With some simple probabilistic modelling on the scenarios chosen I get a p(10)-p(90) spread of about $0.67-$1.75; p(50)=$1.30
The reason for the wide spread is that we don't have enough organic growth history to understand how well $VHT scales. It will be worth doing an update once FY24 gives another year of organic growth.
Limitations
$VHT will potentially grow faster in the early years at a lower rate of expense and capex growth than modelled (justification: 1) FY22 and FY23 revenue growth were 32% and 34%, respectively and 2) deadline for US FDA mandate on density).
As a result the modelling is probably pessimistic on NPAT and FCF generation in the first 2-3 years and are indeed below "consensus" of 2 analysts with target prices of $1.20).

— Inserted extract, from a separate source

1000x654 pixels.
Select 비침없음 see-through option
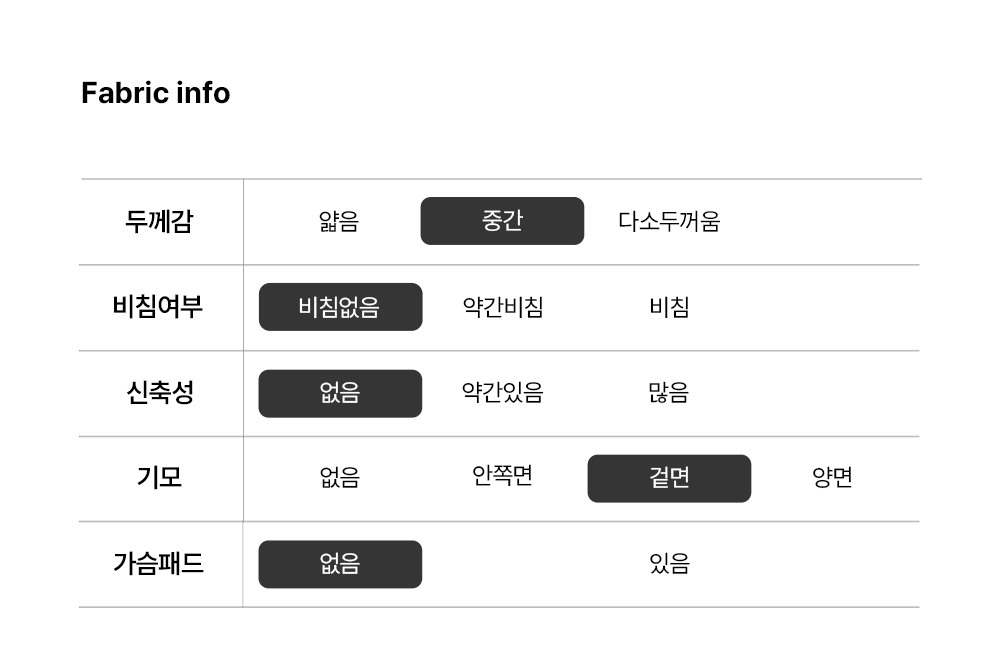click(x=340, y=307)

Illustration of 1 Scenario (chosing one closest to Expected Value)
(Scenario: FY24 rev. growth=22.5%; -1.0% p.a.; FY33 rev. growth= 13.5%; expense growth =7.5% p.a.; capex/revenue = 10%)
Comment on Market Size (Quick triangulation)

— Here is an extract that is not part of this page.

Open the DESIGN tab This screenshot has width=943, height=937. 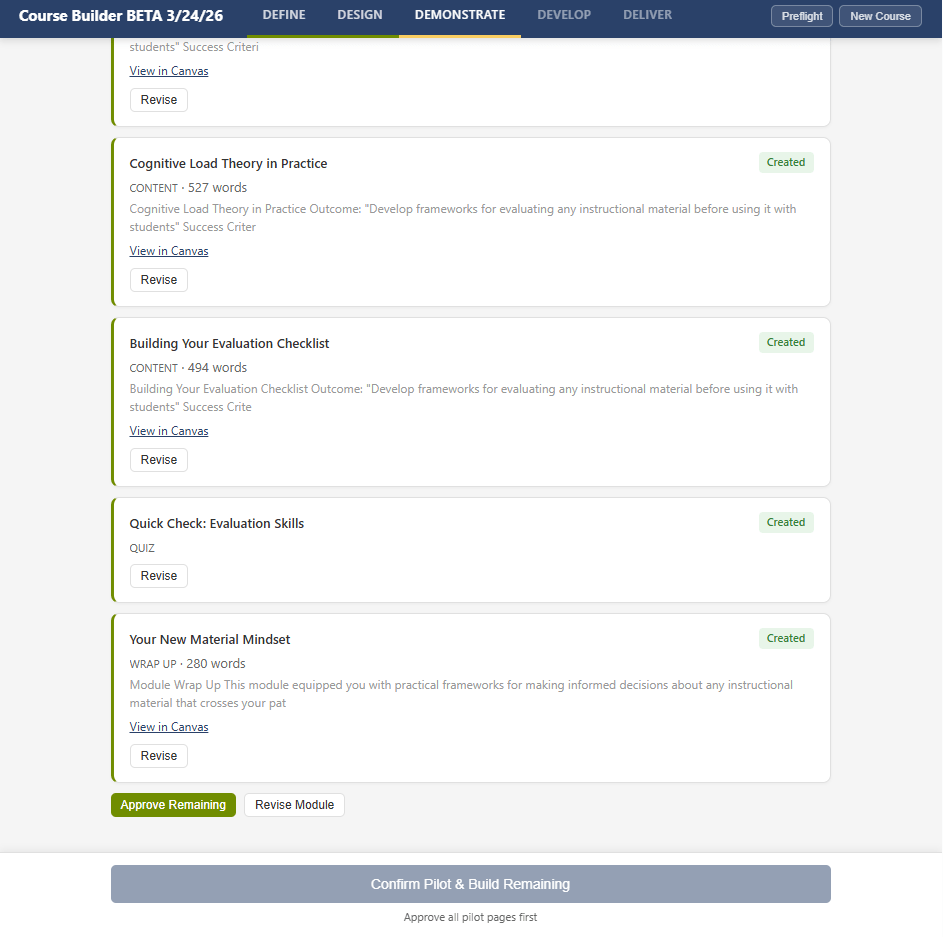(x=360, y=15)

$VHT assess number of US Elephants as 230+. Elephant = ARR>US$0.25m
Assuming 50% elephants are $0.25-$0.50m ($0.375m) and 50% are $0.50-0.75 ($0.625m), US market size of elephants is US$115m. Assuming elephants make up 50% of the market, then US market is US$230 and assuming $US market is 40% of global market, then global market is US$0.6bn. Global radiology software market estimates range from US3-4bn up to as high as $7bn. This would make mammogram image analysis ranging from 8-20% of the total market. Note: mammography has a c, 10% share of the global radiology market, so numbers probably high, but OK for order of magnitude.
At a market CAGR of 6% for imaging software, global mammography software (imaging and analysis) market in 2033 is US1.1bn.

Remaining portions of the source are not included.